Dott. MONDINI Antonio – rel. Consigliere –

Dott. DELLI PRISCOLI Lorenzo – Consigliere –

ha pronunciato la seguente:

ORDINANZA

sul ricorso 21566-2020 proposto da:

D.M.M., domiciliata in ROMA, PIAZZA CAVOUR presso la

CANCELLERIA della CORTE di CASSAZIONE, rappresentata e difesa

dall’avvocato NICOLA SIMEONE;

– ricorrente –

contro

COMUNE DI ISCHIA;

– intimato –

avverso la sentenza n. 8870/24/2019 della COMMISSIONE TRIBUTARIA

REGIONALE della CAMPANIA, depositata il 22/11/2019;

udita la relazione della causa svolta nella Camera di consiglio non

partecipata del 12/01/2022 dal Consigliere Relatore Dott. ANTONIO

MONDINI.

 

Fatto

PREMESSO

che:

1. D.M.M. ricorre, denunciando violazione del D.Lgs. n. 546 del 1992, artt. 36 e 61, e dell’art. 118 disp att. c.p.c., per la cassazione della sentenza in epigrafe con cui la CTR della Campania, in causa su avviso di accertamento notificato ad essa ricorrente dal Comune di Ischia per IMU dell’anno 2012, ha rigettato l’appello di essa ricorrente avverso la decisione di primo grado con un discorso motivazionale in cui viene dato conto delle eccezioni riproposte davanti alla CTR come motivi dell’appello e inerenti, la prima, la “inesistenza e/o nullità della notifica” dell’avviso, “le altre alla carenza di motivazione dell’atto” e vengono, dette eccezioni, esaminate e confutate.

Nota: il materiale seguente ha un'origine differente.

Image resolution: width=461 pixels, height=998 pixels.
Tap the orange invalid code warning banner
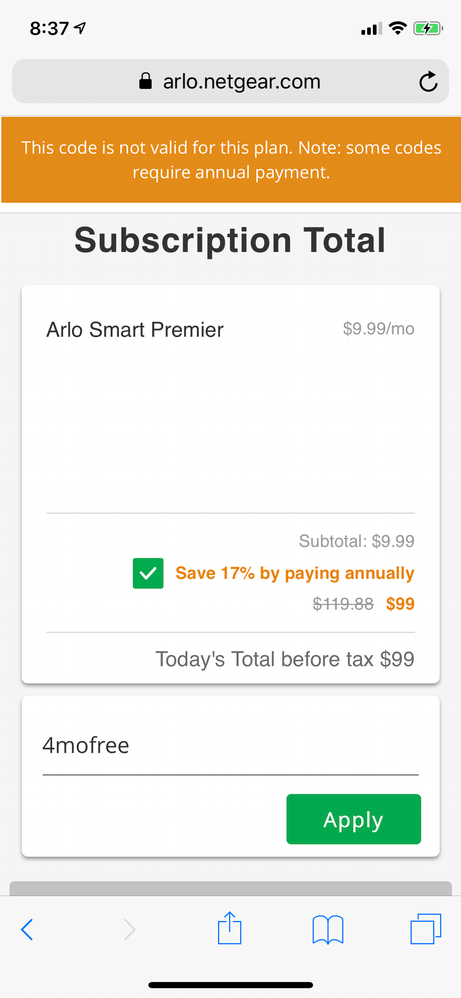(x=230, y=160)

In particolare si legge nella motivazione della sentenza impugnata che il vizio di notifica non sussiste essendo stata quest’ultima “effettuata dal messo comunale” ai sensi dell’art. 140 c.p.c., e che, “in ogni caso, ove eventualmente viziata, trattandosi…di nullità e non di inesistenza, la stessa ha raggiunto lo scopo suo, consentendo la conoscenza (dell’atto) e la reazione allo stesso da parte della ricorrente”. Si legge poi che sono “identicamente da disattendere le altre domande inerenti la carenza di motivazione dell’atto opposto, apparendo questa sinteticamente indicata in modo da consentire l’espressione della volontà dell’ente impositore ed in riferimenti normativi invocati”

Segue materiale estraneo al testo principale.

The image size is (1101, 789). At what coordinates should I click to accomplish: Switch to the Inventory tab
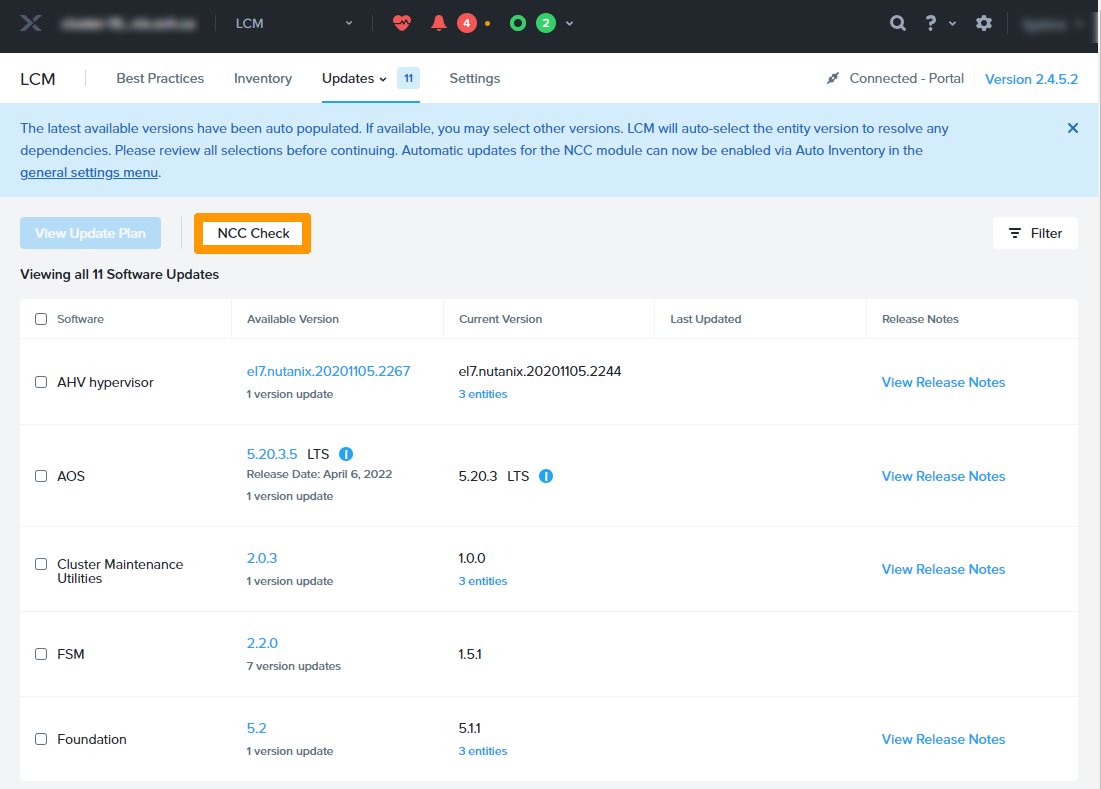263,78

2. il Comune di Ischia non si è costituito;

3. la contribuente ha depositato memoria;

4. il ricorso è infondato.

Si premette che, a seguito della riformulazione dell’art. 360 c.p.c., comma 1, n. 5, disposta dal D.L. n. 83 del 2012, art. 54, conv., con modif., dalla L. n. 134 del 2012, il sindacato di legittimità sulla motivazione della sentenza impugnata resta circoscritto alla sola verifica della violazione del “minimo costituzionale” richiesto dall’art. 11l Cost., comma 6.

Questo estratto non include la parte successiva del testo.